- _Your goal_:
Rewrite the material below, changing "Where should I click to" to "Where do I click to" wherever it occurs and leaving everything else as it is.

- _Excerpted records_:
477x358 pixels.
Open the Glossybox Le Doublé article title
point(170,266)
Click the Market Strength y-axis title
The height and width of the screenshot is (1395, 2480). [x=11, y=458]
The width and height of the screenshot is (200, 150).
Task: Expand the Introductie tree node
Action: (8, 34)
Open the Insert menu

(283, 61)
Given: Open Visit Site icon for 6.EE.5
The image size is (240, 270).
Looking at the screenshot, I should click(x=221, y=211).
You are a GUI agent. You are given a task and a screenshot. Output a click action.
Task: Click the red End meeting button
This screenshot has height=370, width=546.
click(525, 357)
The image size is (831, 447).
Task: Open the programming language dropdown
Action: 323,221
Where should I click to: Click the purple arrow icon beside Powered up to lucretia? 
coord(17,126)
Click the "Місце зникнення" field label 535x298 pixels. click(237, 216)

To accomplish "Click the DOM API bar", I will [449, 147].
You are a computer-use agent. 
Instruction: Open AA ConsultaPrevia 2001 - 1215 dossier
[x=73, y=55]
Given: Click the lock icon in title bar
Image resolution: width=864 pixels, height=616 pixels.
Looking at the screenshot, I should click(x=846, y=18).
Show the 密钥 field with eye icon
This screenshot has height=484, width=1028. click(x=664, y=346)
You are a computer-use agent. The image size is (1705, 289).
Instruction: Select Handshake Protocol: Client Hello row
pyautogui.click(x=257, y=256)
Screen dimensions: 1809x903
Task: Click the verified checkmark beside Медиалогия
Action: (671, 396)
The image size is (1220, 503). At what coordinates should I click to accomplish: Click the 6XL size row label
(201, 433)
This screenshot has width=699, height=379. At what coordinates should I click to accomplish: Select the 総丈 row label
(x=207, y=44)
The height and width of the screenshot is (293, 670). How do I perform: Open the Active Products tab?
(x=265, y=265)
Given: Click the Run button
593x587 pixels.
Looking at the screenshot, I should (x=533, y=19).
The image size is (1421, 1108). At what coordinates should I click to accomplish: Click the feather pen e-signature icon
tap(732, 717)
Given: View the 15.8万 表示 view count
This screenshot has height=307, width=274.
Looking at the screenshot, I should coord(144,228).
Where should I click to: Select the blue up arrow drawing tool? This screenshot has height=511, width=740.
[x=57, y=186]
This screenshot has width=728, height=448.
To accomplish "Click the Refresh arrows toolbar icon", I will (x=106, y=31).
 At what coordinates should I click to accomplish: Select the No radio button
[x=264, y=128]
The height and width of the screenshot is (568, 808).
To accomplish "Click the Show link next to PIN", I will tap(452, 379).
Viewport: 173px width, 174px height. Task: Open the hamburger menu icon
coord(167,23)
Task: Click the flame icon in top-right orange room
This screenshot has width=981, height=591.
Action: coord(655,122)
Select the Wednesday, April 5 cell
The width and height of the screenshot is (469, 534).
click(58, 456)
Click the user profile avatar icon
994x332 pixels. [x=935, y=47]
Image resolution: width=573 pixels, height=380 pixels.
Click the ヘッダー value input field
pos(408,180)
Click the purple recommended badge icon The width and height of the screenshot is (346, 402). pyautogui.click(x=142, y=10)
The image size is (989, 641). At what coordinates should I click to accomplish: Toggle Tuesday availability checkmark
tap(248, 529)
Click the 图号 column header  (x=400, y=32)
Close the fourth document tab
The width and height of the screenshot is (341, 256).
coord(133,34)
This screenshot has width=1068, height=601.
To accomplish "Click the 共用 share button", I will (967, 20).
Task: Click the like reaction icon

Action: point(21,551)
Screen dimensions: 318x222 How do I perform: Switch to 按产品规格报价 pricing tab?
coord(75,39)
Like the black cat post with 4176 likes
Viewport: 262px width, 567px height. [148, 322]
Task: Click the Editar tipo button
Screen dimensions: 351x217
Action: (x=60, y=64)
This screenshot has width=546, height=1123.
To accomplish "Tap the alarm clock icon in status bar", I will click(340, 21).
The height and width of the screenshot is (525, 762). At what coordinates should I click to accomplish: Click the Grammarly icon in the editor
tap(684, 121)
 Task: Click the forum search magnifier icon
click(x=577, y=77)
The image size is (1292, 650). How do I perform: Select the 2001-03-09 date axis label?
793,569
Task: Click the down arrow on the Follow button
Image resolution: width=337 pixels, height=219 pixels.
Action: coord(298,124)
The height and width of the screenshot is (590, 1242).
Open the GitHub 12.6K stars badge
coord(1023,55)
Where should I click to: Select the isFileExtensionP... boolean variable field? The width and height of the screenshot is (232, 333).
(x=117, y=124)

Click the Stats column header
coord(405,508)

- _Result of this task_:
477x358 pixels.
Open the Glossybox Le Doublé article title
point(170,266)
Click the Market Strength y-axis title
The height and width of the screenshot is (1395, 2480). [x=11, y=458]
The width and height of the screenshot is (200, 150).
Task: Expand the Introductie tree node
Action: (8, 34)
Open the Insert menu

(283, 61)
Given: Open Visit Site icon for 6.EE.5
The image size is (240, 270).
Looking at the screenshot, I should click(x=221, y=211).
You are a GUI agent. You are given a task and a screenshot. Output a click action.
Task: Click the red End meeting button
This screenshot has height=370, width=546.
click(525, 357)
The image size is (831, 447).
Task: Open the programming language dropdown
Action: 323,221
Where do I click to: Click the purple arrow icon beside Powered up to lucretia? 
coord(17,126)
Click the "Місце зникнення" field label 535x298 pixels. click(237, 216)

To accomplish "Click the DOM API bar", I will [449, 147].
You are a computer-use agent. 
Instruction: Open AA ConsultaPrevia 2001 - 1215 dossier
[x=73, y=55]
Given: Click the lock icon in title bar
Image resolution: width=864 pixels, height=616 pixels.
Looking at the screenshot, I should click(x=846, y=18).
Show the 密钥 field with eye icon
This screenshot has height=484, width=1028. click(x=664, y=346)
You are a computer-use agent. The image size is (1705, 289).
Instruction: Select Handshake Protocol: Client Hello row
pyautogui.click(x=257, y=256)
Screen dimensions: 1809x903
Task: Click the verified checkmark beside Медиалогия
Action: (671, 396)
The image size is (1220, 503). At what coordinates should I click to accomplish: Click the 6XL size row label
(201, 433)
This screenshot has width=699, height=379. At what coordinates should I click to accomplish: Select the 総丈 row label
(x=207, y=44)
The height and width of the screenshot is (293, 670). How do I perform: Open the Active Products tab?
(x=265, y=265)
Given: Click the Run button
593x587 pixels.
Looking at the screenshot, I should (x=533, y=19).
The image size is (1421, 1108). At what coordinates should I click to accomplish: Click the feather pen e-signature icon
tap(732, 717)
Given: View the 15.8万 表示 view count
This screenshot has height=307, width=274.
Looking at the screenshot, I should coord(144,228).
Where do I click to: Select the blue up arrow drawing tool? This screenshot has height=511, width=740.
[x=57, y=186]
This screenshot has width=728, height=448.
To accomplish "Click the Refresh arrows toolbar icon", I will (x=106, y=31).
 At what coordinates should I click to accomplish: Select the No radio button
[x=264, y=128]
The height and width of the screenshot is (568, 808).
To accomplish "Click the Show link next to PIN", I will tap(452, 379).
Viewport: 173px width, 174px height. Task: Open the hamburger menu icon
coord(167,23)
Task: Click the flame icon in top-right orange room
This screenshot has width=981, height=591.
Action: coord(655,122)
Select the Wednesday, April 5 cell
The width and height of the screenshot is (469, 534).
click(58, 456)
Click the user profile avatar icon
994x332 pixels. [x=935, y=47]
Image resolution: width=573 pixels, height=380 pixels.
Click the ヘッダー value input field
pos(408,180)
Click the purple recommended badge icon The width and height of the screenshot is (346, 402). pyautogui.click(x=142, y=10)
The image size is (989, 641). At what coordinates should I click to accomplish: Toggle Tuesday availability checkmark
tap(248, 529)
Click the 图号 column header  (x=400, y=32)
Close the fourth document tab
The width and height of the screenshot is (341, 256).
coord(133,34)
This screenshot has width=1068, height=601.
To accomplish "Click the 共用 share button", I will (967, 20).
Task: Click the like reaction icon

Action: point(21,551)
Screen dimensions: 318x222 How do I perform: Switch to 按产品规格报价 pricing tab?
coord(75,39)
Like the black cat post with 4176 likes
Viewport: 262px width, 567px height. [148, 322]
Task: Click the Editar tipo button
Screen dimensions: 351x217
Action: (x=60, y=64)
This screenshot has width=546, height=1123.
To accomplish "Tap the alarm clock icon in status bar", I will click(340, 21).
The height and width of the screenshot is (525, 762). At what coordinates should I click to accomplish: Click the Grammarly icon in the editor
tap(684, 121)
 Task: Click the forum search magnifier icon
click(x=577, y=77)
The image size is (1292, 650). How do I perform: Select the 2001-03-09 date axis label?
793,569
Task: Click the down arrow on the Follow button
Image resolution: width=337 pixels, height=219 pixels.
Action: coord(298,124)
The height and width of the screenshot is (590, 1242).
Open the GitHub 12.6K stars badge
coord(1023,55)
Where do I click to: Select the isFileExtensionP... boolean variable field? The width and height of the screenshot is (232, 333).
(x=117, y=124)

Click the Stats column header
coord(405,508)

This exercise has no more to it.